Que ce soit le dé ou les cartes crises, il est difficile quand même de planifier, il se peut que l’on ait des cartes crises vraiment pas adaptées à la situation et dans ce cas on ne peut rien y faire, idem d’ailleurs avec les lancers de dés. Comme c’est le hasard, il arrive parfois que l’on n’ait pas les bonnes cartes en main. J’ai souvenir d’une partie où j’ai tenté de me construire un moteur efficace à base d’éolien, sauf que je n’ai jamais pu le déclencher. En même temps une mauvaise carte, cela reste du carburant pour activer l’effet d’une autre carte, il faut simplement s’adapter aux circonstances, et c’est ce qui rend le jeu difficile.

 

ça chauffe !

 

Enfin difficile, oui et non, la première manche est vraiment compliquée, mais ensuite si l’on s’attelle à la tâche et que l’on réussit à produire toujours plus d’énergies propres et se débarrasser de l’énergie sale, on devrait quand même arriver à nos fins. Est-ce un défaut, est-ce voulu ? Je trouve que ça participe au message positif que distille le jeu, on peut s’en sortir, on peut y arriver. Et puis il existe plusieurs moyens de rendre le jeu plus compliqué : placer moins d’arbres et océans en début de partie, ou bien ajouter de nouvelles contraintes avec des cartes challenge plutôt nombreuses.

 

 

 

La cohérence globale

Le jeu aurait pu totalement basculer du côté du Serious game et être complètement “boriiiiiiing”. Malgré son message clair, il reste amusant, et le challenge est intéressant, sans se départir de son aspect sérieux : chaque carte comprend un QR Code qui vous envoie vers une page (pour le moment en anglais) qui nous explique ce que signifie cette carte, avec une réflexion climatique mais aussi économique et même des liens pour aller plus loin ou des messages pour passer à l’action, avec des conseils qui ne sont jamais culpabilisants. On n’est pas dans la politique des petits gestes, même si l’on va nous dire de réduire notre consommation énergétique, on nous  pousse aussi à soutenir des organisations, ou demander à nos représentants de travailler à remplacer les énergies fossiles par exemple. On regrettera que le jeu soit produit en Chine (mais c’est moins grave pour un jeu livré à la base aux USA), même si les choix matériels sont quand même là aussi cohérents, pas de plastique, que du carton et du bois, pas de sachets, mais des boîtes en carton recyclées. Avec Daybreak l’éditeur et les auteurs vont au bout de la démarche. 

 

Jouer avec le climat peut avoir des effets néfastes et déclencher des crises.

 

Les illustrations sont signées Mark Berg, ainsi que d’autres illustrateurs et illustratrices qui sont crédités dans chaque image dans un style plutôt aérien avec des aplats de couleurs qui donnent un ton apaisant au jeu, et il faut le mentionner, qui favorise bien la lecture et l’ergonomie.

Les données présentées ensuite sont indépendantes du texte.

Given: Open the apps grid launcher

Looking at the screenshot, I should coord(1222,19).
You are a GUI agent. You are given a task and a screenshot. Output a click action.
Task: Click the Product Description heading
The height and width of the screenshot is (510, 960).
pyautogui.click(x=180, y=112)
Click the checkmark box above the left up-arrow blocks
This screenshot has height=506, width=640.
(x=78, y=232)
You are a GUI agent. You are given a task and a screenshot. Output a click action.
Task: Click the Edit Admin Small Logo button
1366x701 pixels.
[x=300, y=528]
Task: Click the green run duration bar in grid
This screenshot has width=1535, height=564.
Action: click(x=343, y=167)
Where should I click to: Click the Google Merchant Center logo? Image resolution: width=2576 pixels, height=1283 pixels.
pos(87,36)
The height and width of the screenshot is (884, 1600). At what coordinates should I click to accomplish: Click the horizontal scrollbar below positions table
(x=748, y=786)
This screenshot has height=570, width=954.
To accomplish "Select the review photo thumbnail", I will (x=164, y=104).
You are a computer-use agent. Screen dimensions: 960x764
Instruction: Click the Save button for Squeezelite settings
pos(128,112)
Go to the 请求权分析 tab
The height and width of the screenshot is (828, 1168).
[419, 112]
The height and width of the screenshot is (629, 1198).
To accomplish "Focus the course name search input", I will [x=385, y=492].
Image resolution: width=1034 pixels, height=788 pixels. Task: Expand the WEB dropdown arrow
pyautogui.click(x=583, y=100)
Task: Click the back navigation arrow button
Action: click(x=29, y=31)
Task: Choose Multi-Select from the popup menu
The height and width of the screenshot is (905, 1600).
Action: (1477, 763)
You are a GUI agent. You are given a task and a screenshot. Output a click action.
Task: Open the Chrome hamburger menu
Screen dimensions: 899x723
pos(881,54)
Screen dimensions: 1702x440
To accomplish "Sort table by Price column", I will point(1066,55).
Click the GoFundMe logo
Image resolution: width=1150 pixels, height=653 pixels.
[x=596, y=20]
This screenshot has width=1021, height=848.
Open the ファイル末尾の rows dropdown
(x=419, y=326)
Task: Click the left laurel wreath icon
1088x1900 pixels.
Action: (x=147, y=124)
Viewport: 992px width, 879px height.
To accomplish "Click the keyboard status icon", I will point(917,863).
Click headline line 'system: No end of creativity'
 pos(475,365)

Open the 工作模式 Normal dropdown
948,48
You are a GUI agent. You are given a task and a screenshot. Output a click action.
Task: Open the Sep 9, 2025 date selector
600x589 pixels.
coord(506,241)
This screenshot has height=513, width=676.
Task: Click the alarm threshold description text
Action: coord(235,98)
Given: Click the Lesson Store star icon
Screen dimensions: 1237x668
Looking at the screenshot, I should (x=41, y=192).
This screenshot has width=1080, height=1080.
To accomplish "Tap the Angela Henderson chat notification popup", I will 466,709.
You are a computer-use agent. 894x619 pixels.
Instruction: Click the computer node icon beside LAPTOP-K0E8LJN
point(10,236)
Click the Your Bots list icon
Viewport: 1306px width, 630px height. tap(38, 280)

À notre époque où le sujet est quand même anxiogène, que l’on ne voit pas le bout du tunnel, que la prise de conscience de la population est réelle, mais celle de nos politiques l’est un peu moins, Daybreak choisit l’espoir, ne joue pas la partition démagogique des petits gestes et nous pousse subtilement à l’action, il évite aussi la petite musique culpabilisante et le couplet moralisateur. Pourtant il est éminemment politique dans le sens : “la chose publique”. Il nous prouve que l’on peut faire du jeu qui ne soit pas uniquement du divertissement, mais qui peut aussi délivrer un message. Pour toutes ces raisons j’aimerais qu’il remporte le Kennerspiel des Jahres le 21 juillet, ça serait un beau message à l’humanité. Peut-être qu’il fera des émules et que dans le futur d’autres auteurs ou éditeurs auront envie d’explorer d’autres thématiques dite sérieuse.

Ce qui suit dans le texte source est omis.